Switch every "screenshot" to "screen capture" in the part of the listing that opens with the line containing "Where should I click to: Click the fit-to-width" and closes with the line containing "Select the $250". Return only those lines, with nothing else changed.

::::::

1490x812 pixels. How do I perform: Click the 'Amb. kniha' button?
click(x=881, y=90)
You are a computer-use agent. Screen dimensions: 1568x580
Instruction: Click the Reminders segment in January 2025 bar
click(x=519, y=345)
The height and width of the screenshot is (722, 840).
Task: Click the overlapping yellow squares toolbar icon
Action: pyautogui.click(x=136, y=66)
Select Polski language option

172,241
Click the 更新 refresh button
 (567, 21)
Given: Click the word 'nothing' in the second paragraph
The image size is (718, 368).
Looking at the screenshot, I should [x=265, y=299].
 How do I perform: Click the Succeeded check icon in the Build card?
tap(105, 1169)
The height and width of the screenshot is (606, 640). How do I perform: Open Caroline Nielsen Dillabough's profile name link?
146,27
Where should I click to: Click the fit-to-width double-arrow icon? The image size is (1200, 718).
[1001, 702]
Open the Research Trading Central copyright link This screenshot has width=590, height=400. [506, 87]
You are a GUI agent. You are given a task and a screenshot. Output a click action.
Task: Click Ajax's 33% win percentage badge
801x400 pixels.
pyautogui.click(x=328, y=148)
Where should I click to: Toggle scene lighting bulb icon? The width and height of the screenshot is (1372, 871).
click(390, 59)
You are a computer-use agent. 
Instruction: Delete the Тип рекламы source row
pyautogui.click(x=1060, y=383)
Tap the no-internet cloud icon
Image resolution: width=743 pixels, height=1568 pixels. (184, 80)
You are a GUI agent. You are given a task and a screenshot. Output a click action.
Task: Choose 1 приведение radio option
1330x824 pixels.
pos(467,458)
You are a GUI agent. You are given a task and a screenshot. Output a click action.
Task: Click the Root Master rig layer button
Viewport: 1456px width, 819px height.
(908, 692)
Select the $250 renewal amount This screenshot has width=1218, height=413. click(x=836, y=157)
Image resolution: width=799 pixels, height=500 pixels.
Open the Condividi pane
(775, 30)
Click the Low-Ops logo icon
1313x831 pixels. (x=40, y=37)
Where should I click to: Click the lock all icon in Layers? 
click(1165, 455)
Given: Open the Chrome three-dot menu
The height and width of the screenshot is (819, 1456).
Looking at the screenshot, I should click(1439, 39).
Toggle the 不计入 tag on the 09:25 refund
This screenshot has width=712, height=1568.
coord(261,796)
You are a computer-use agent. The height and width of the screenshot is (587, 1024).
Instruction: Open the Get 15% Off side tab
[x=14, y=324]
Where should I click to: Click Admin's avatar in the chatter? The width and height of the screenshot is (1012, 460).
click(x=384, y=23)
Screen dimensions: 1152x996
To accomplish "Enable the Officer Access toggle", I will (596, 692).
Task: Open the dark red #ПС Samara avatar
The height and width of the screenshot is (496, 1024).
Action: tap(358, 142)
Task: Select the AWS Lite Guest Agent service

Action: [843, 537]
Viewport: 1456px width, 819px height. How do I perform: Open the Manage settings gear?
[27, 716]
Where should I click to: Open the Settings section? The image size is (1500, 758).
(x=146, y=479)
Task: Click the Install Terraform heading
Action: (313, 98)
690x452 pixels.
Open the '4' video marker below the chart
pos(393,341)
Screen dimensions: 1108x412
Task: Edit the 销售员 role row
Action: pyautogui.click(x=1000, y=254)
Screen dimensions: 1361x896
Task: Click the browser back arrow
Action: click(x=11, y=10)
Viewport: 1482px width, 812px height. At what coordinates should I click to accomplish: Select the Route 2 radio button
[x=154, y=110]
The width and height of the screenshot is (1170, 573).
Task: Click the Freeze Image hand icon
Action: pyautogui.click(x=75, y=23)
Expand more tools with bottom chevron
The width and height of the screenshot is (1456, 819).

::::::

■ Solution to the exercise ■
Where should I click to: Click the fit-to-width double-arrow icon? The image size is (1200, 718).
[1001, 702]
Open the Research Trading Central copyright link This screen capture has width=590, height=400. [506, 87]
You are a GUI agent. You are given a task and a screen capture. Output a click action.
Task: Click Ajax's 33% win percentage badge
801x400 pixels.
pyautogui.click(x=328, y=148)
Where should I click to: Toggle scene lighting bulb icon? The width and height of the screen capture is (1372, 871).
click(390, 59)
You are a computer-use agent. 
Instruction: Delete the Тип рекламы source row
pyautogui.click(x=1060, y=383)
Tap the no-internet cloud icon
Image resolution: width=743 pixels, height=1568 pixels. (184, 80)
You are a GUI agent. You are given a task and a screen capture. Output a click action.
Task: Choose 1 приведение radio option
1330x824 pixels.
pos(467,458)
You are a GUI agent. You are given a task and a screen capture. Output a click action.
Task: Click the Root Master rig layer button
Viewport: 1456px width, 819px height.
(908, 692)
Select the $250 renewal amount This screen capture has width=1218, height=413. click(x=836, y=157)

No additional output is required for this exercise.